In my trading application I have to use decimal to represent prices. I need lowest possible latency so the only acceptable solution would be to use int64 to represent decimal. I can configure globally that I do not need for example more then 5 digits after dot, then everywhere
0.0000001 is not supported
0.000001 is not supported
1 should be used instead of 0.00001
10 should be used instead of 0.0001
100 should be used instead of 0.001
1000 should be used instead of 0.01
10000 should be used instead of 0.1
100000 should be used instead of 1
and so on
Are there any libraries that help to do such kind of work? I don't understand completely if I need any library, probably I should just work with int64 and that's it? Any hints and suggestions are welcome.

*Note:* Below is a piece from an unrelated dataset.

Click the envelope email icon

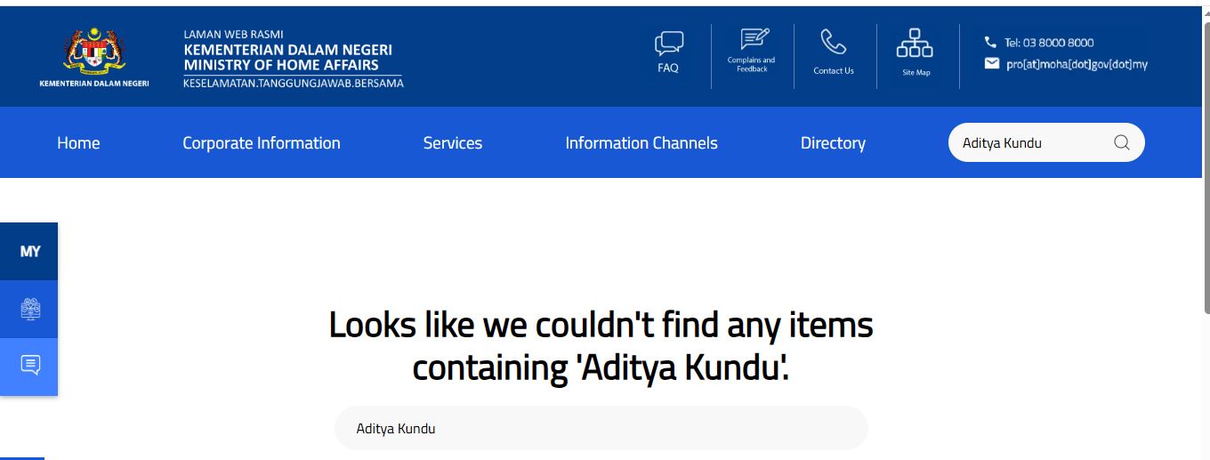pyautogui.click(x=991, y=63)
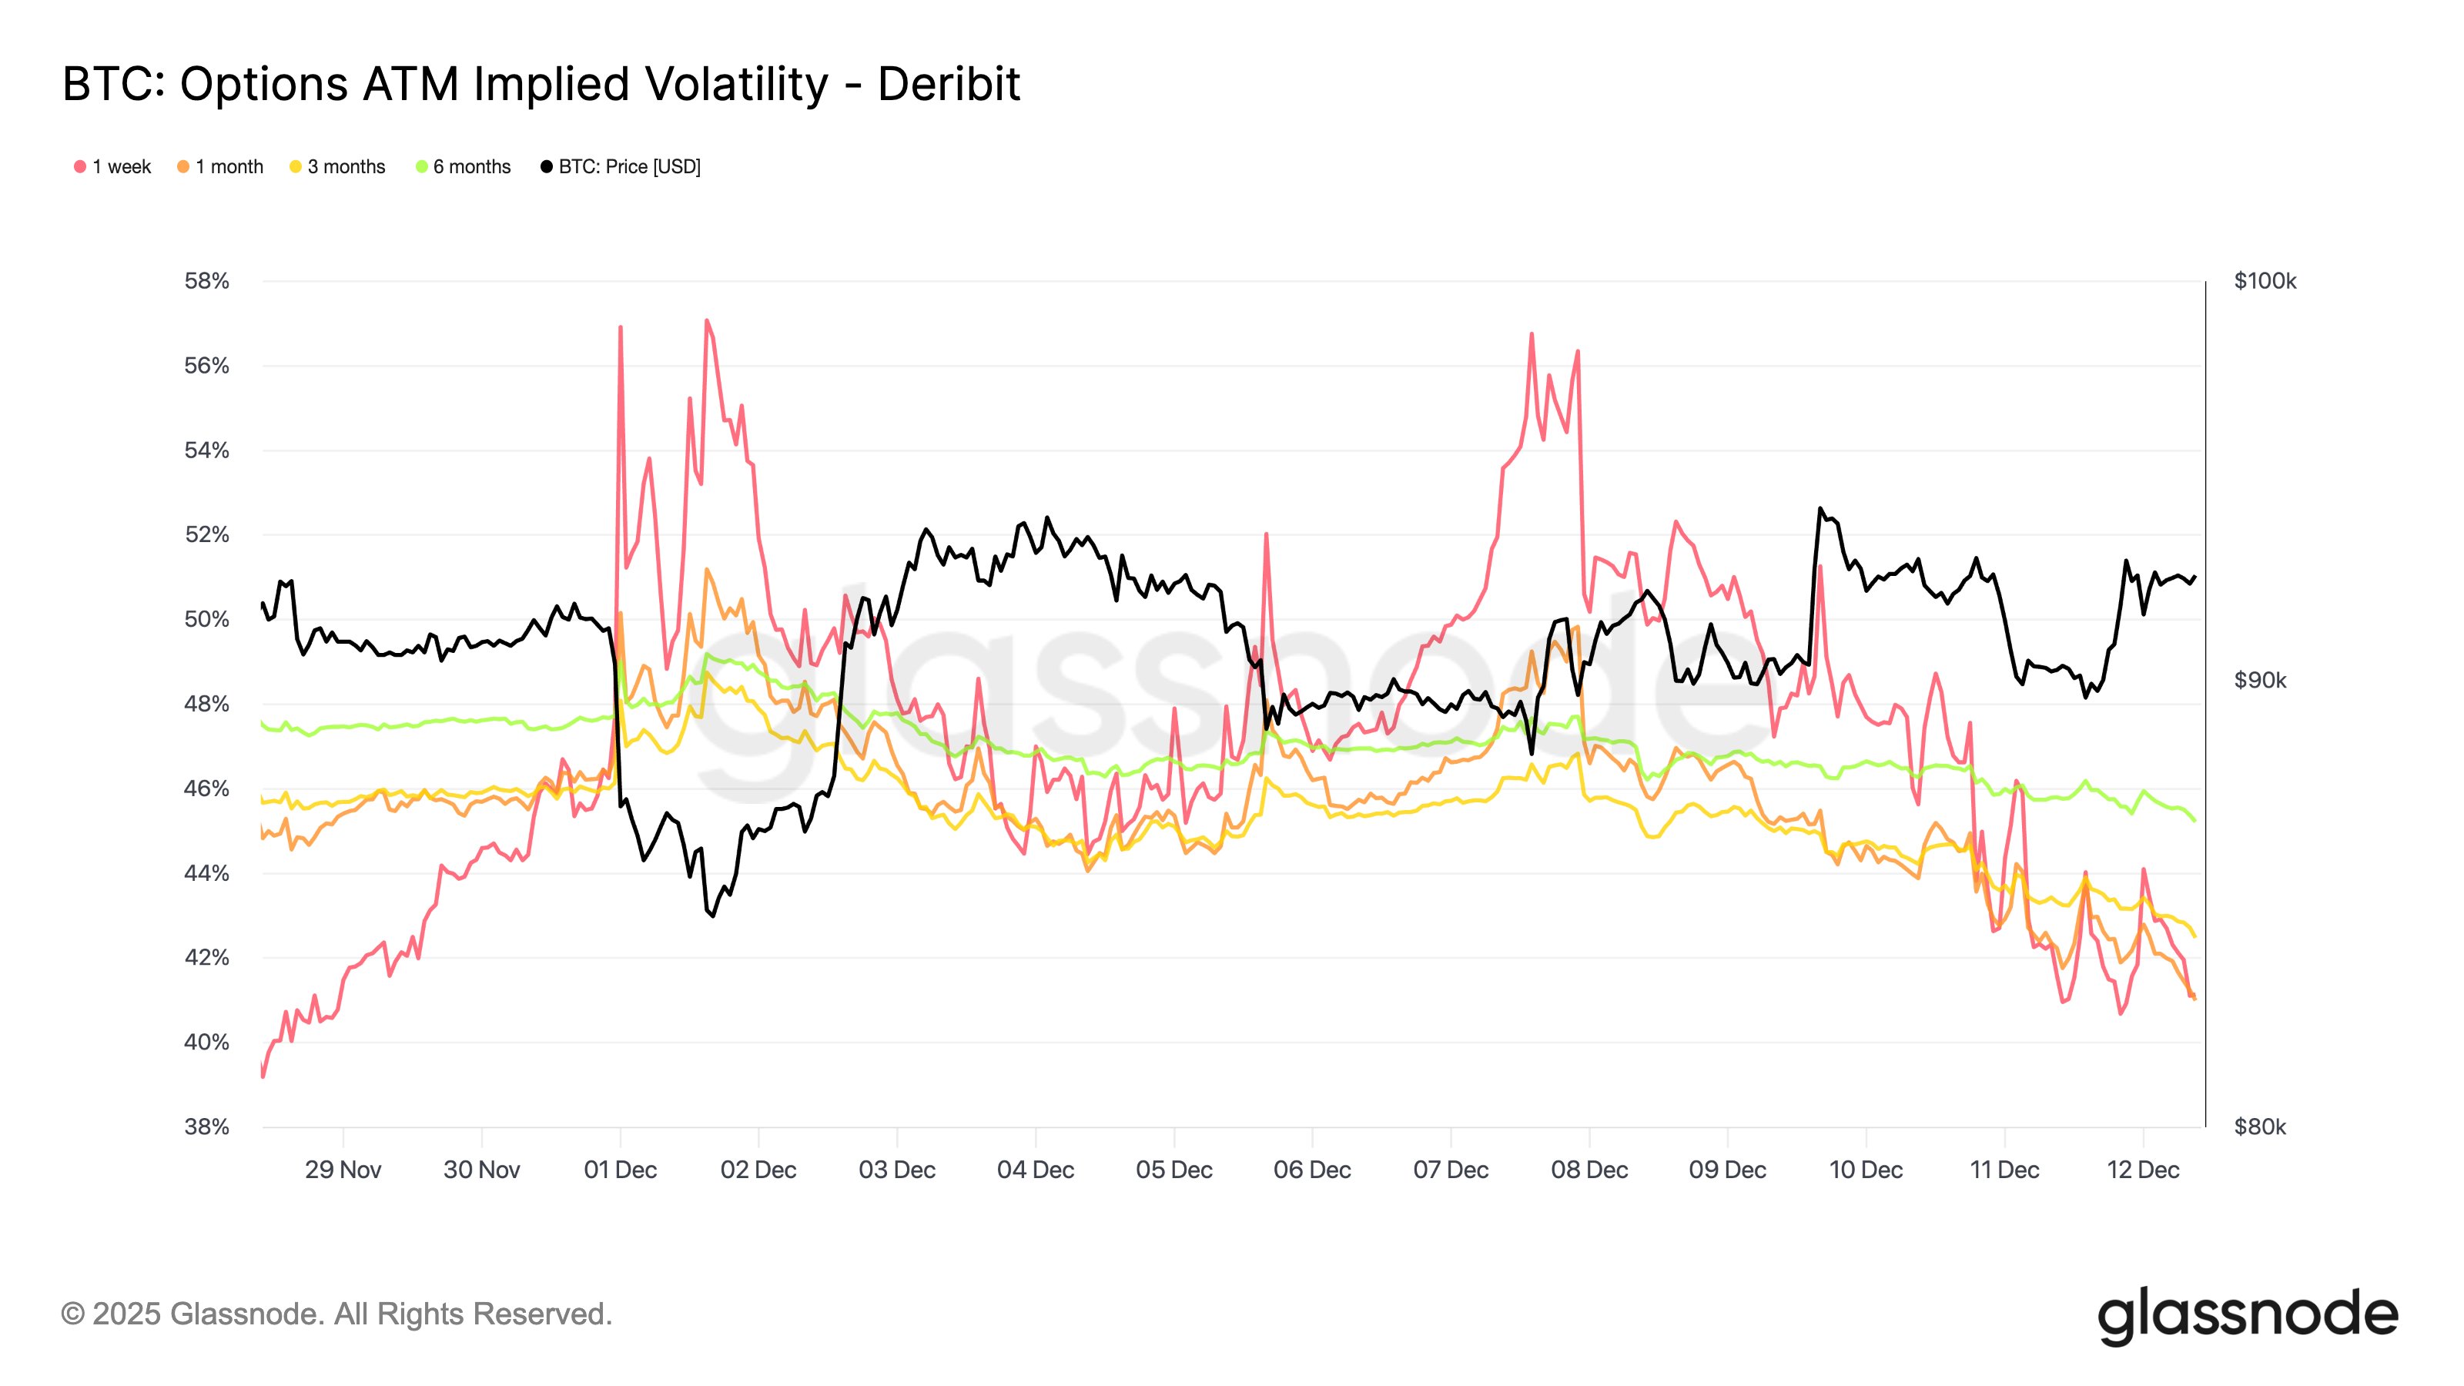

upd I now realized that devide and multiply are not obvios at all. So i'm looking for some header only library that add some macros of function to devide/multiply fixed point stored in INT64.
What you're suggesting is basically fixed point arithmetic. It's a way of achieving decimal fraction calculations using only integer operations. It can have some speed advantages (on some systems), and if it's done correctly can avoid some of the errors introduced through floating point.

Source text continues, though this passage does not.